红莲教中按照实力与地位的高低,红斗篷也有细微区别,这四人中衣料最华丽的应当是最强者, 不过看上去没有方才那人厉害。
四人看见牧白剑刃上还在滴落的鲜血,互相对过眼神, 一齐围攻上来。
牧白横剑相挡, 有些难以招架。
这长剑毕竟比不上青莲剑, 在强横的攻势下剑锋嗡嗡震响, 仿佛随时可能断裂。
他被逼得连退两步,正飞速思考对策, 余光忽然瞥见夕照师姐从牢房里出来。
她一抬手, 掷出数枚长钉,应当是刚从尸体上拔来的。
牧白的诸位师姐中,除开大师姐秦玖歌,当属画眉医术最好,夕照的医术仅次于她, 武功则略胜一筹, 会使剑和暗器。

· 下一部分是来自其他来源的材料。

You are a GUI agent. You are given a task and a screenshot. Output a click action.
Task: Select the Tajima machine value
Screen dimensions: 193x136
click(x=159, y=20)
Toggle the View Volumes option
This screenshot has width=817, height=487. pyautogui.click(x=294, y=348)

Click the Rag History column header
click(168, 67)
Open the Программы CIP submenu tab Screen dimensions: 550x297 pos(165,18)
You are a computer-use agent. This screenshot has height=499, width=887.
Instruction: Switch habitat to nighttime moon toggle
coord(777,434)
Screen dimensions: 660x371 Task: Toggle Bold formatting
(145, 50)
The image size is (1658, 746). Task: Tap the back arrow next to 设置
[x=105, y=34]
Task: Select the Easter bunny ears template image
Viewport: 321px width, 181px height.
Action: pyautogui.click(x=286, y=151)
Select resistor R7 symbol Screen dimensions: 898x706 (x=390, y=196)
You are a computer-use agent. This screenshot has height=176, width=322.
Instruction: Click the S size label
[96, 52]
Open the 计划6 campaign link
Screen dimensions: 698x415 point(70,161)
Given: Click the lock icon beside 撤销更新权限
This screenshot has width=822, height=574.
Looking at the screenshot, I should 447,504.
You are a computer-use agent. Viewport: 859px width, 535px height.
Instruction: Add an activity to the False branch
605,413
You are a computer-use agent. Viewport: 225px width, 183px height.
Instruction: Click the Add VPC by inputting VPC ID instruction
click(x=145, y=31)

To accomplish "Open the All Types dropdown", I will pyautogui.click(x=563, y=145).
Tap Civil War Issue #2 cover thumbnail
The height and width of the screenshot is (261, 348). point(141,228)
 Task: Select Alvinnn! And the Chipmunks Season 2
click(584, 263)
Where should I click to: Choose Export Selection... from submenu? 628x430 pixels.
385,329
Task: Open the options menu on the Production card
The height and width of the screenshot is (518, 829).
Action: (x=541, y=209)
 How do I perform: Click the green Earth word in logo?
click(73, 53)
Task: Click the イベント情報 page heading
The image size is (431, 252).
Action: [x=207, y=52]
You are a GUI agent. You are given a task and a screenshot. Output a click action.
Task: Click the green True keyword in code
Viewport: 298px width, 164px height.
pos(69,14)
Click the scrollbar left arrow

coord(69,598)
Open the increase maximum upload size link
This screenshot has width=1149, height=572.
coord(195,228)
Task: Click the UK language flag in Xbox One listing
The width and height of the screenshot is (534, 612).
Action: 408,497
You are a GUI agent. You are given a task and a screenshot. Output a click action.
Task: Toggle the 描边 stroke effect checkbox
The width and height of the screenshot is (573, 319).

四人注意力集中在牧白身上, 有两个一时不防中了招,口吐鲜血。
牧白压力骤减,抬起一脚踹飞中招的两人,趁这空当使出斜雨落竹第一式,将剩下两个敌人刺成了马蜂窝。
只要同时面对的敌人不超过三个,给他足够的喘息时间,应对起来并不困难。
牧白对付完这两个,又上前收拾了另外两个受伤的,停下脚步望向前方。
牢房位于红莲教深处,整条长廊弥漫着森冷的血腥气,阴暗的走道上方不断滴落粘稠的不明液体。
大约每隔五米便有一间牢房,间隔处莲花状的火把焰光摇曳。
“师姐,你还能打吗?”
夕照将长钉从尸身拔起,点了点头:“我中的药量不大,况且只是投掷暗器,费不了多少内力。”
“好。”牧白点点头“那你保护好自己,看准时机出手。”
拔长钉时,夕照在其中一具尸体身上摸到了钥匙。
两人走进隔壁这间牢房,打开笼门放人出来。
估摸是因为青莲谷弟子武功不高,只有两个人看守,其他牢房应当都是四人,凌云宫指不定还要更多。
这间里关的都是无门无派的江湖人士,江辞镜也在其中。
他抬眼看见满身血迹的牧白,愣了一愣。
牧白问:“江大哥,你情况如何?能打么?”
再往外走,遇到的红莲教徒只会更多,能多两个帮手就再好不过。
江辞镜点头道:“我伤得不重,还能打。”
江辞镜没有中药,红莲教杀进来时,他与凌云宫的人在一起。
洛忘川毕竟是公认的一流战力,上来就遭到红莲教两个护法围攻。
他全力运功导致药效发作,还拼着伤重创了其中一人。
洛子逸原本就伤势未愈,此次大会都没上场,江辞镜和剩下的弟子齐上,被南风意和另一个护法联手收拾了。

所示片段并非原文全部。